RECORD EXTRACTS>

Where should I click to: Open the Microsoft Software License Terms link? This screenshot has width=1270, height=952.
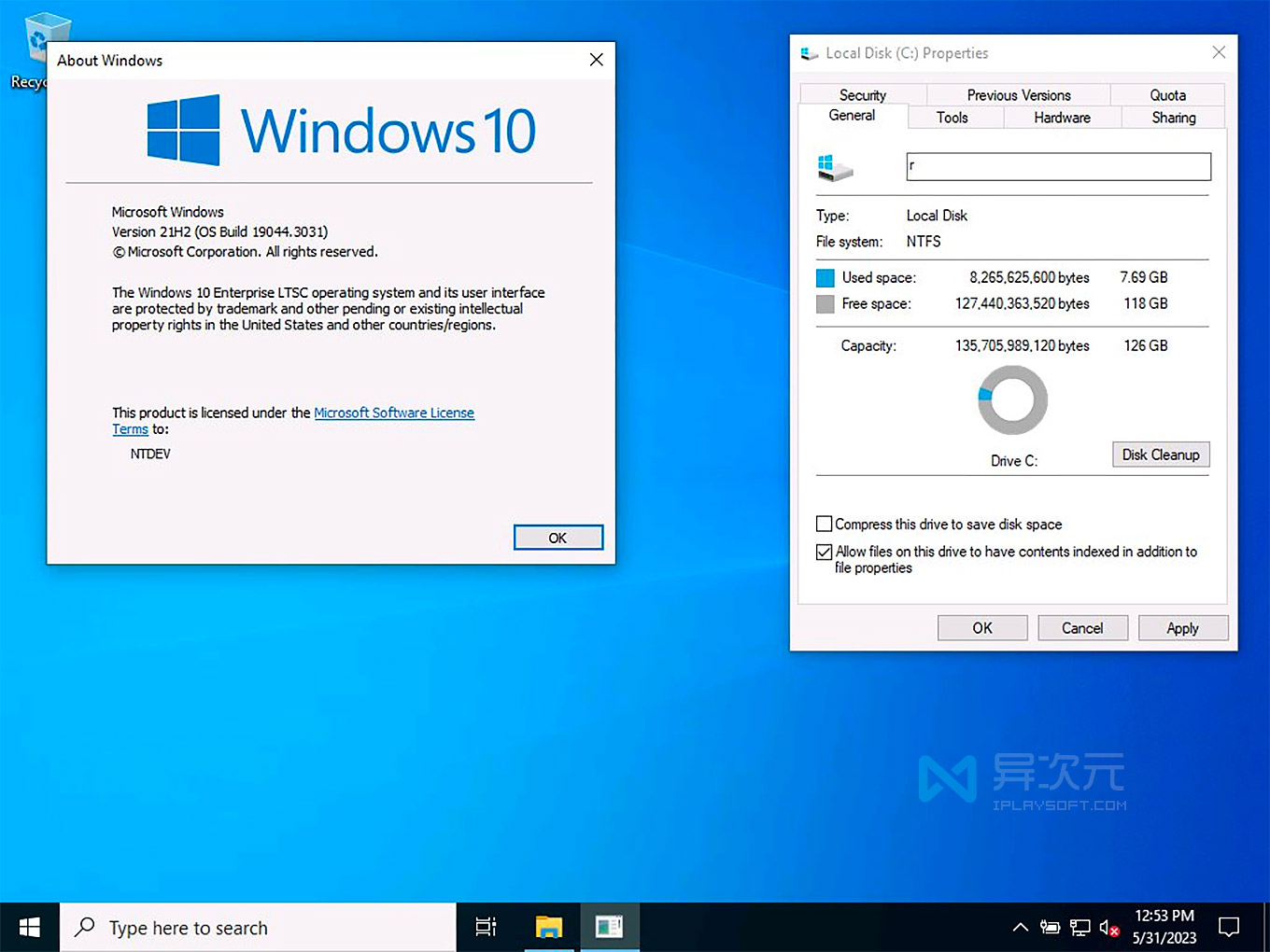pyautogui.click(x=393, y=413)
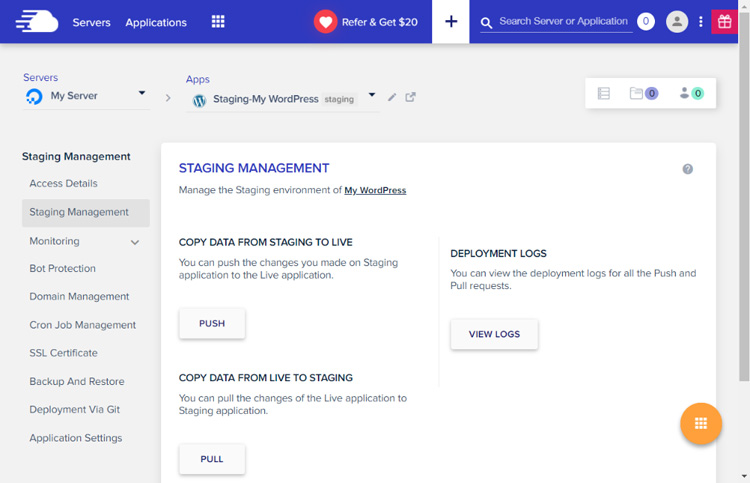Open the user account avatar icon

(677, 22)
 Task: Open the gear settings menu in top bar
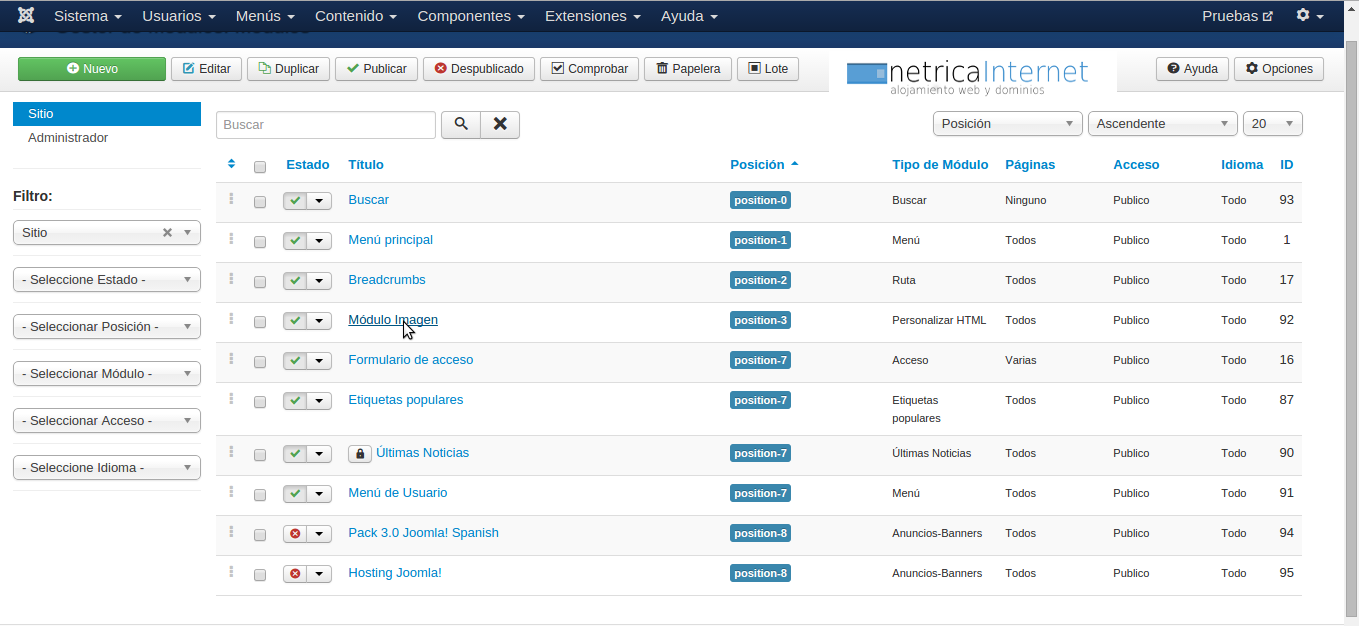tap(1309, 16)
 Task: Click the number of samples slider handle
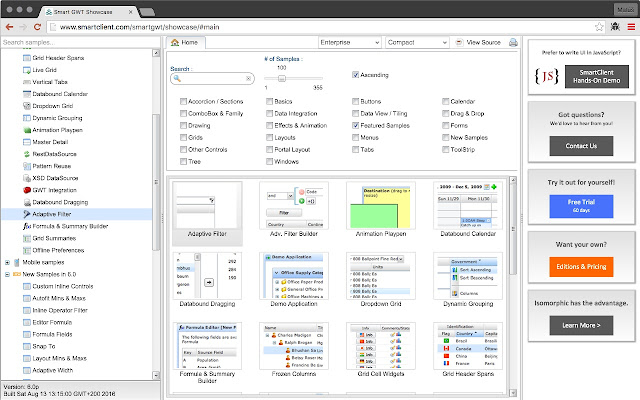[x=281, y=77]
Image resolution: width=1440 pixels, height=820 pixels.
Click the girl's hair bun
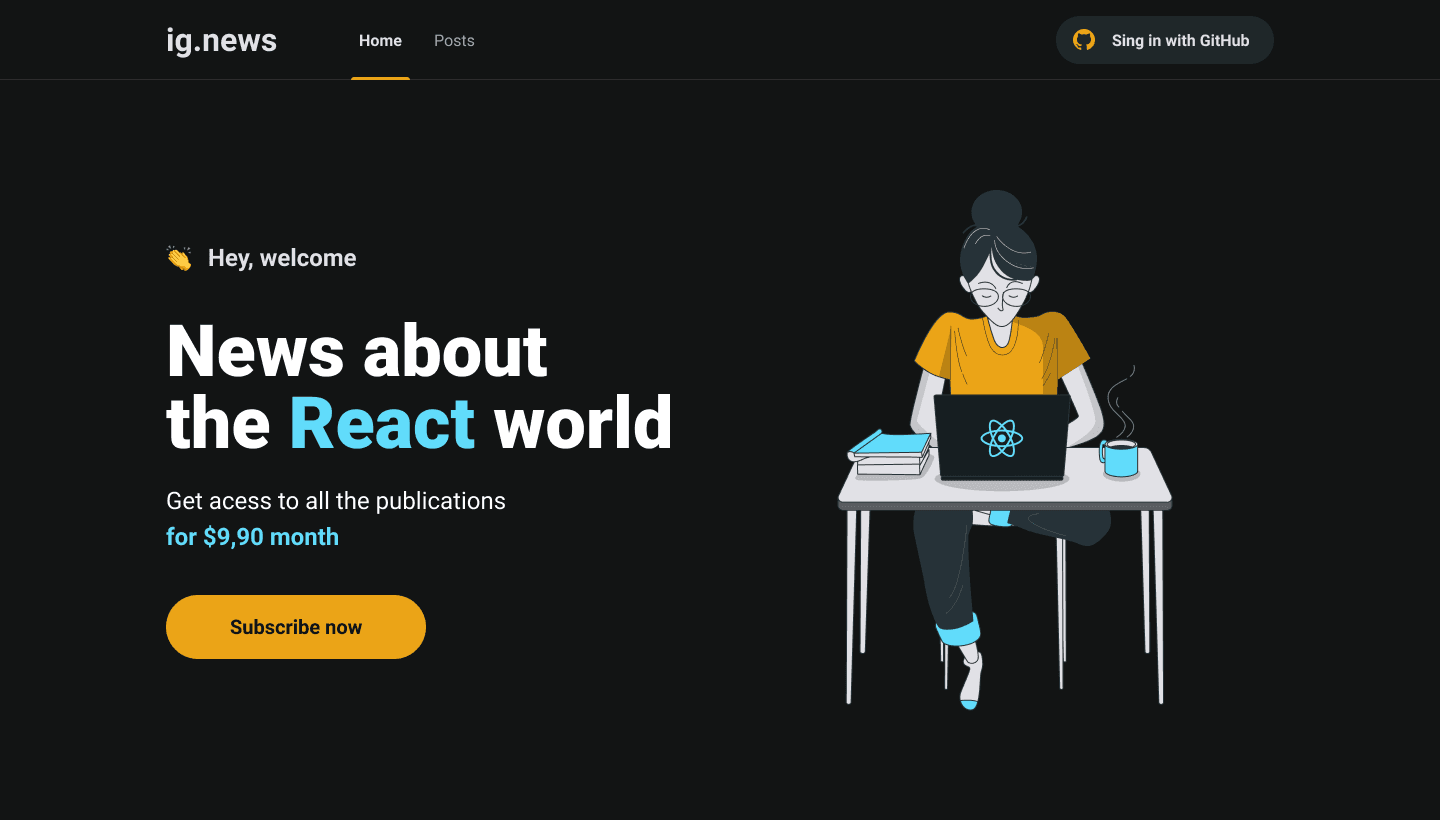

SHORT EXERCISE>
Copy out every line of the listing above verbatim, leaving out the pictures.

ANSWER FOR THE TASK>
Where should I click to: Open the Microsoft Software License Terms link? This screenshot has width=1270, height=952.
pyautogui.click(x=393, y=413)
Open the user account avatar icon

(677, 22)
 Task: Open the gear settings menu in top bar
tap(1309, 16)
 Task: Click the number of samples slider handle
[x=281, y=77]
Image resolution: width=1440 pixels, height=820 pixels.
Click the girl's hair bun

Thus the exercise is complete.